News Stories / Cuban exchange Alpizar and Tamayo and the Gato Bravo

 

By C.S Gillbert

 

 

If art is rendering order out of chaos, as one of the ancients said – possibly Aristotle in The Poetics, although Google has failed to produce the exact quotation — if art is rendering art of out chaos, there was a lot of art a-birthing last week at The Studios of Key West, the armory and its cottages both, and the Gato Building in preparation for “Una Raza* One Race.”

 

 

 

Things were also pretty hectic at  Stone Soup Gallery and Framing Studio, where canvases brought across the Straits of Florida from Cuba rolled in tubes were being stretched onto pre-ordered frames, some of which somehow were the wrong dimensions. It was busy as well as at the Oldest House and Garden Museum, the Ernest Hemingway Home and Museum and the Mel Fisher Maritime Museum. All served as hosts for last weekend’s five-venue grand opening of Greene Street Gallery owner, proud Conch and curator Nance Frank’s miraculous cultural exchange.

 

 

 

In January Frank led a delegation of local official and art patrons to Havana, where an exhibition of famed Key West folk artist Mario Sanchez’s work opened at the Museo Nacional de Bellas Artes on Jan. 17 and runs through March 23. The weekend’s five-venue Key West openings are the other end of that cultural exchange, which has been a year, at least, in the planning. Cuba and the United States have not had official diplomatic, economic or cultural relations for over 50 years, since shortly after Communist Fidel Castro overthrew the Batista regime.

 

 

 

 

Nine artists, all famous and honored in their own land, have come to Key West for the festivities. Konk Life had the pleasure of meeting two of them.

 

 

 

Reuben Alpizar and Reinerio Tamayo are showing at the Gato Building, home of the Florida Keys Council of the Arts; they opened first, on Friday.

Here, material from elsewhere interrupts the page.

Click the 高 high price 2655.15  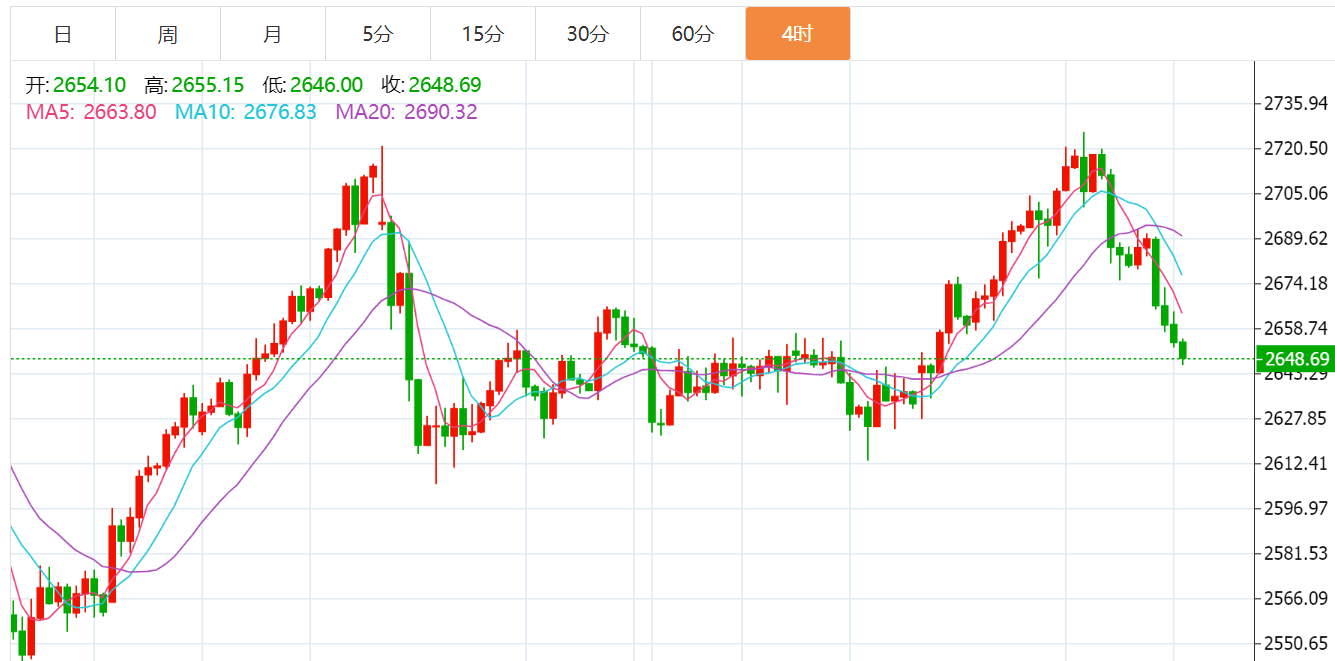click(x=208, y=85)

At the Studio’s cottages on Ashe St. Wednesday, they were conferring with Liz Young, executive director of the host council. They are among the superstars of Cuban art and are actually so famous they are known by one name – rather like Madonna, Beyonce and their ilk.

 

 

 

Tamayo creates accessible, often humorous homages to iconic figures in art, film, athletics:  Here with his wife, Lizbet, they were preparing to transport to the Gato canvases such as Cy Young in the mode of  Kandinsky. The famed pitcher’s “arm movements went well with the decorative elements of Kandinsky, the artist’s explosion,” he said. Then there was a double-entendre caricature of Hemingway —  fishing, “The Old Man and he Marlin.”

 

 

 

Alpizar works somewhere between surrealism and a bone-sure realism, but his work, too, features  homages to famous artists and historical figures — all of whom, he said, have influenced his life. His paintings feature “windows” from which familiar faces (and rarely objects, as a dagger) peer, lean, protrude or can be seen. Quartets of canvases are exhibited as  passenger cars on a trrain, complete with locomotives. The wit, wisdom and precision of this work alone is worth a trip to the Gato.

 

 

 

Thanks to translators Wayne Garcia and Harriet Frank for their assistance.

 

 

 

Actually, Konk Life spend time partying with another successful Cuban artist, who has been represented locally by Stone Soup Gallery for many years, Eduardo Guerra. This writer has, in fact, collected some of his work. Totally by coincidence Stone Soup owner Melissa Trader scheduled Guerra and colleagues for a show opening during the Feb. 20 Walk on White without knowing the immense cultural exchange that would occur. Also apparently coincidentally, Cuban artist Juan Ego is on exhibit at the Lemonade Stand Gallery. Their presence simply enriches the broth.

 

 

 

Other openings over the weekend were: The Merger, an elegant trio creating shining, stainless steel sculptures on the grounds of the Hemingway House;  Xavier Cortada  in the gardens of The Oldest House; and the final opening at the Mel Fisher, featuring animations and The Bridge illumination from Havana to Miami by Sandra Ramos.

 

 

 

All Una Raza shows will run through March 15 except the Alpizar and Tomayo exhibit at the Gato, which closes March 6.